Rather than simply adding a propulsion system to a finished vessel design, with this approach the two are designed simultaneously. Wärtsilä also applied a holistic approach, using computational fluid dynamics and other techniques to optimise the design of the vessel. “This means we can determine the effects of interactions between the propulsion unit and the vessel itself and use the information to deliver optimal efficiency, reduced costs and emissions and maximised performance,” Mr Jackson explains.
The propulsion concept adopted for the SOV uses Wärtsilä’s patented Low Loss Concept (LLC), an energy-efficient power distribution system for electric propulsion applications that has a high level of redundancy.
The design also integrates a range of Wärtsilä’s green systems and solutions, including shore-charging or ‘cold ironing’ as it is sometimes known, and a hybrid powertrain employing a containerised battery-on-board energy storage system. This allows for peak shaving, helping the vessel’s engines to run at optimal load, reducing emissions and maintenance costs. The design also includes space for the integration of potential future powerplant and fuel technology such as hydrogen fuel cells.
Two boat landings enhance the safety and efficiency of operations by providing dedicated safe-passage zones for technicians transferring to and from crew transfer vessels. Wärtsilä SmartDock, an automated system that enables consistent and repeatable docking further increases safety, improves operational performance and reduces fuel consumption and wear and tear. Owners can also benefit from Wärtsilä’s Smart Voyage Optimisation solutions to further improve fuel efficiency and safety.
To ensure safe operations in all sea conditions the multi-purpose SOV has a Wärtsilä dynamic positioning (DP) system that is fully integrated with the vessel’s propulsion system. This supports the use of the ship’s walk-to-work system, a centrally located 3D motion-compensated gangway integrated into the structure of the vessel.
The vessel’s double-decked cargo space is designed to provide ample room for technicians, lifting equipment, parts storage and palletised and containerised cargo.
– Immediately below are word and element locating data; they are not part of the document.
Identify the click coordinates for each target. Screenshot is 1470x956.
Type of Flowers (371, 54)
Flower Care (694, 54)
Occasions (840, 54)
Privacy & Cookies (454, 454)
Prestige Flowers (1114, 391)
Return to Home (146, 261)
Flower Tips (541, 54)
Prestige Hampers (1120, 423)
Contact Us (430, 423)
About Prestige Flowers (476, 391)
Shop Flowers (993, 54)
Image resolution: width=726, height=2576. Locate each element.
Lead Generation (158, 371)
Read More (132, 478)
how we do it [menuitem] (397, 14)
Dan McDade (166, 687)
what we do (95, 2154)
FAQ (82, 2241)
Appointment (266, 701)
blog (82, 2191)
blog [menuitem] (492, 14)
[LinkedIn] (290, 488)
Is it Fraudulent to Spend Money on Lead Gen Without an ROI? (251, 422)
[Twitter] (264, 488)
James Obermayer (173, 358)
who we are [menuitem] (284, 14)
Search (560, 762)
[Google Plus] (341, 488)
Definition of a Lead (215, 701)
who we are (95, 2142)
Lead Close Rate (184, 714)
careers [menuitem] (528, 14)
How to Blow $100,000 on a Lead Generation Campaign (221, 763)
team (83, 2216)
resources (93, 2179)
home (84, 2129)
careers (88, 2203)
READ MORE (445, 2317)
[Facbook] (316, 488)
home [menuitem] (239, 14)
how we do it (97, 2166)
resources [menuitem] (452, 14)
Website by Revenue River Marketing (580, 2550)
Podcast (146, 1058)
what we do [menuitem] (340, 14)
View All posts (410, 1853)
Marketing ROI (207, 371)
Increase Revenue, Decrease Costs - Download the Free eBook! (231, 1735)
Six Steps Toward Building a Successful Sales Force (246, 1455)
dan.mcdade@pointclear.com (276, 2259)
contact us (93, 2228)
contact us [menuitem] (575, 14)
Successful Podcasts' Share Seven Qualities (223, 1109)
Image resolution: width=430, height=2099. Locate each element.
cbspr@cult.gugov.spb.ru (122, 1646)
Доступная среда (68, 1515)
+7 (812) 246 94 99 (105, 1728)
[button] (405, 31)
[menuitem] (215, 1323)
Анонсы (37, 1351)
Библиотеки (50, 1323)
The latter is stored in the dedicated upper deck, which can be fitted with an optional container-handling system.
The 76-m vessel can accommodate up to 60 crew and windfarm technicians and, as Mr Jackson explains, the need for comfort, physical distancing and flexibility in terms of the accommodation layout influenced the design significantly.
“The layout reduces common areas to provide more space in individual cabins, which can be configured for double occupancy if needed. This is another way in which the design allows for greater flexibility should the vessel’s operational profile or application change in the future,” he explained.
“The design also takes into account the need for crew members to maintain a safe distance from one another in logistics and workflows during situations such as the Covid-19 pandemic.”
Once a vessel is in operation, Wärtsilä can provide ongoing support through its lifecycle solutions, which maintain and optimise marine asset performance for their entire operational lifespan. This support can include, for example, guaranteed asset performance with mutually agreed performance targets based on specific business needs.
“We can support owners of this vessel with a comprehensive operation and maintenance agreement to ensure worry-free operation and avoid unexpected surprises related to maintenance costs,” Mr Franssen says.
“The design brings together our expertise in flexible fuel strategies, propulsion, automation, navigation, dynamic positioning and systems integration in a single fit-for-purpose and cost-effective package,” Mr Franssen tells OWJ.
“Thanks to a comprehensive in-depth design process and close co-operation with key stakeholders, we have developed a design that brings operators everything they need and nothing that they don’t.”
“In addition to making it an efficient and futureproof multi-purpose SOV design, this leaner approach also enables the vessel to be built for a considerably lower cost than similar designs, without compromising on capabilities or performance,” Mr Jackson concludes.